▶ Written exercise
Starting at the line that contains "Where should I click to: Click the Скрыть" and continuing through the end of the records, reproduce those lines with each occurrence of "screenshot" replaced by "capture". Leave everything else unchanged.

▶ Task material
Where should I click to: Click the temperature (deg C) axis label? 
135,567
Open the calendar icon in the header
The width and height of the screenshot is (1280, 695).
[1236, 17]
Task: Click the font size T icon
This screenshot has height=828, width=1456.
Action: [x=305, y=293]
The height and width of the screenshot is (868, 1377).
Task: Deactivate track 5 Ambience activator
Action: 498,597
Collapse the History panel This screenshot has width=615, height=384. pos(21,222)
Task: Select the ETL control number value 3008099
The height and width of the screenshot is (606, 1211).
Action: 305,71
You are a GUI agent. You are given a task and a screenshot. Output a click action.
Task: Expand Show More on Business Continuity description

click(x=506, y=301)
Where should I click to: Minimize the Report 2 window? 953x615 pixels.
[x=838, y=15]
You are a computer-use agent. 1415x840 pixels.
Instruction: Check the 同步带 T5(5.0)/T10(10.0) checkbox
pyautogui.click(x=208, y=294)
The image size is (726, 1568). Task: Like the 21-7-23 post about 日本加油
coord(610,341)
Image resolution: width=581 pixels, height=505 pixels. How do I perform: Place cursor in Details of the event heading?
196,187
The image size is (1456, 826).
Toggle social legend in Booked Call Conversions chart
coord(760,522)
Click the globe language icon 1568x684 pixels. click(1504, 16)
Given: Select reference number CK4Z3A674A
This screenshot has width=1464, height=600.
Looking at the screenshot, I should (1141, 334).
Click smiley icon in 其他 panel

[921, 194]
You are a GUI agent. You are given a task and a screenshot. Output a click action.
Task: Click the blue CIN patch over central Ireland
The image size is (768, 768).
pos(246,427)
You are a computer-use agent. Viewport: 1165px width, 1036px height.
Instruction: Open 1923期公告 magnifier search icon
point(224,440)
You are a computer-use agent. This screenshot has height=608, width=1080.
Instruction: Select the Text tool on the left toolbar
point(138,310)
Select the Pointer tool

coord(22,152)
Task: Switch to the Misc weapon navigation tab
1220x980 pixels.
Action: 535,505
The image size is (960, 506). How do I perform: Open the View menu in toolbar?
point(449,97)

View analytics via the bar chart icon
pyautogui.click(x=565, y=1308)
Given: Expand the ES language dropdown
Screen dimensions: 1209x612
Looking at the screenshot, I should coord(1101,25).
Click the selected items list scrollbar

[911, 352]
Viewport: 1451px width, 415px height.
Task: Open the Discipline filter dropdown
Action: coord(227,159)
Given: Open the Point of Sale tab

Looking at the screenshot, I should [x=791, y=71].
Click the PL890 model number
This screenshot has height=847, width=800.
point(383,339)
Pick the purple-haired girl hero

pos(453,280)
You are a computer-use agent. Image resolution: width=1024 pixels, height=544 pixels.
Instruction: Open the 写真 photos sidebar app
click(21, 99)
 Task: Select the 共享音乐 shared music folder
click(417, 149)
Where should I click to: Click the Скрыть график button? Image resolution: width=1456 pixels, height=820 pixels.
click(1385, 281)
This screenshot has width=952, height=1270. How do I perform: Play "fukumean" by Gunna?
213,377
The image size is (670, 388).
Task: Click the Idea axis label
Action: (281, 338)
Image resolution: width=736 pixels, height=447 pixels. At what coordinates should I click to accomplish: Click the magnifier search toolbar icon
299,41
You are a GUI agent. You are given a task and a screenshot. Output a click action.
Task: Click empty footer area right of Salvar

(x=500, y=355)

▶ Right answer
Where should I click to: Click the Скрыть график button? Image resolution: width=1456 pixels, height=820 pixels.
click(1385, 281)
This capture has width=952, height=1270. How do I perform: Play "fukumean" by Gunna?
213,377
The image size is (670, 388).
Task: Click the Idea axis label
Action: (281, 338)
Image resolution: width=736 pixels, height=447 pixels. At what coordinates should I click to accomplish: Click the magnifier search toolbar icon
299,41
You are a GUI agent. You are given a task and a capture. Output a click action.
Task: Click empty footer area right of Salvar

(x=500, y=355)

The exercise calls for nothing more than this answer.